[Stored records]
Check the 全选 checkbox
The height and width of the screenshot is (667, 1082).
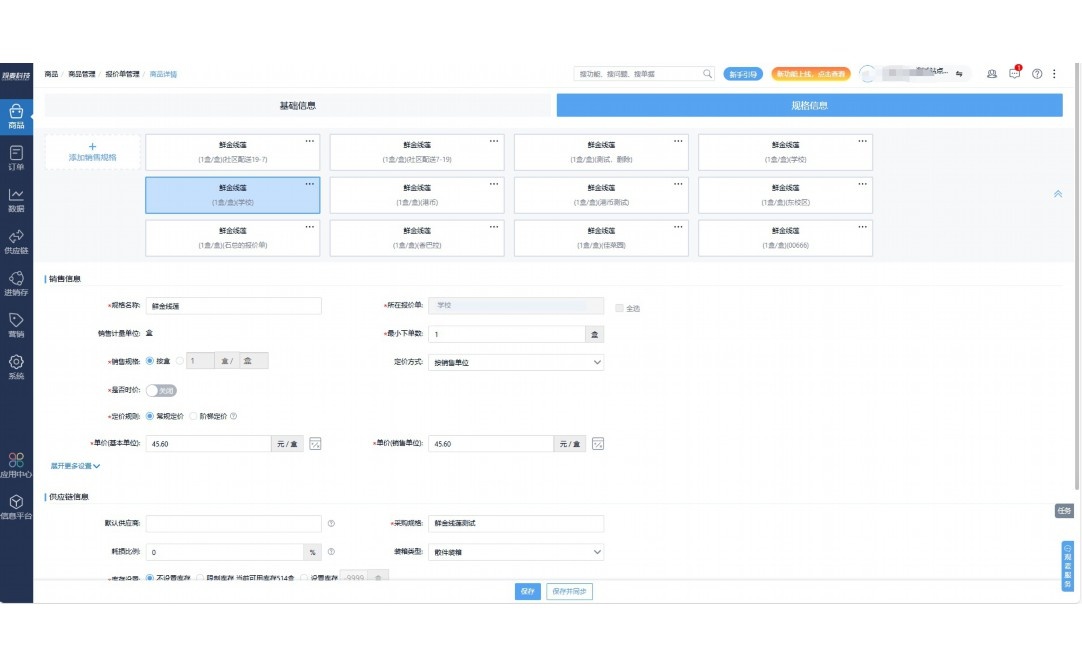620,308
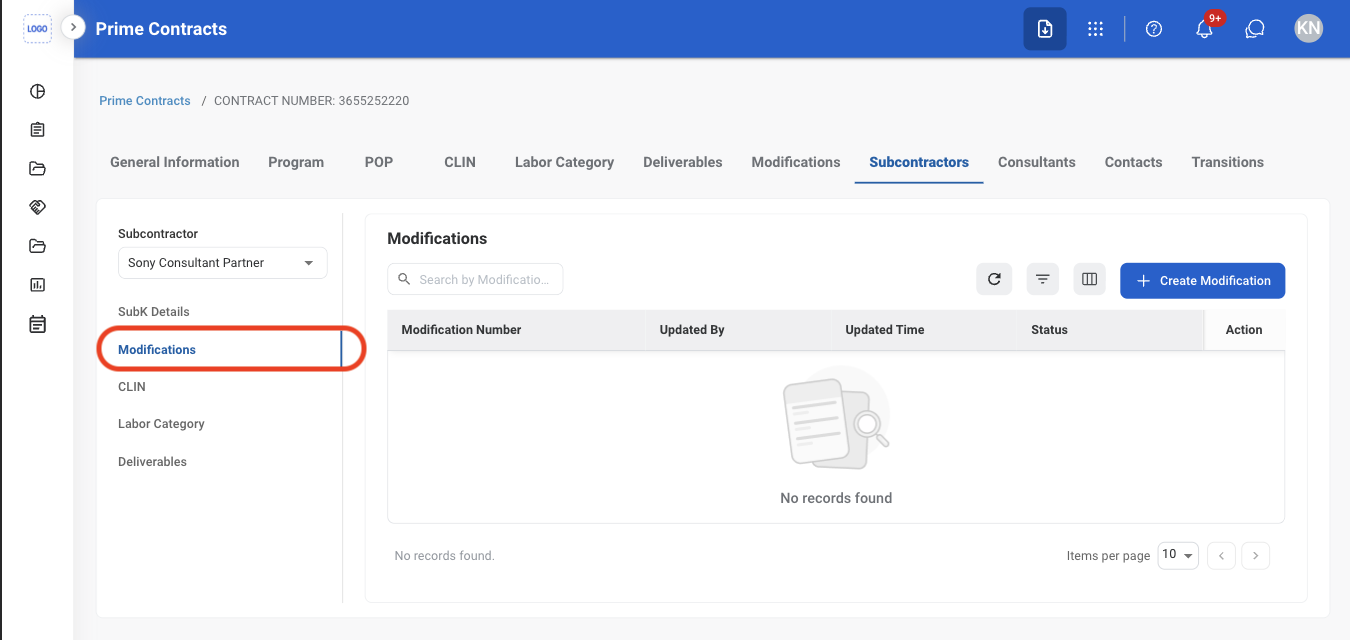1350x640 pixels.
Task: Click the Search by Modification field
Action: pyautogui.click(x=475, y=279)
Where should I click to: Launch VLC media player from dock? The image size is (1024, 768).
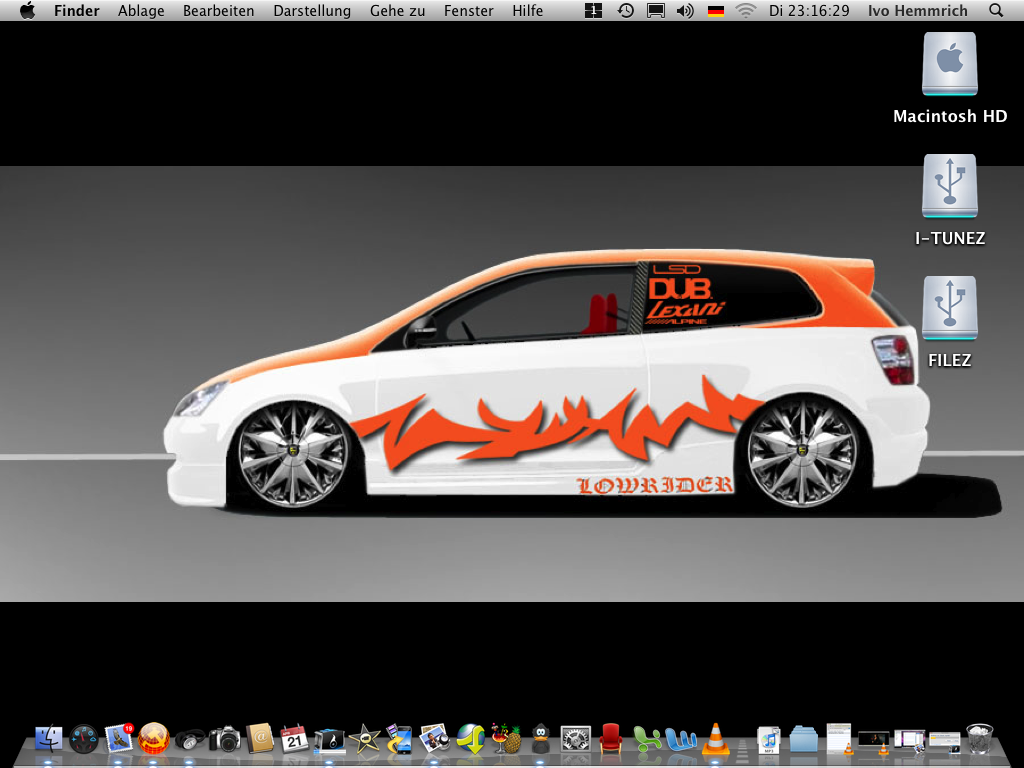click(x=715, y=739)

## Assignment
A faithful copy is needed: reproduce all of the data above, leaving the pictures out.

## Exercise answer
Check the 全选 checkbox
The height and width of the screenshot is (667, 1082).
620,308
1350x640 pixels.
Task: Click the Search by Modification field
Action: pyautogui.click(x=475, y=279)
Where should I click to: Launch VLC media player from dock? The image size is (1024, 768).
click(x=715, y=739)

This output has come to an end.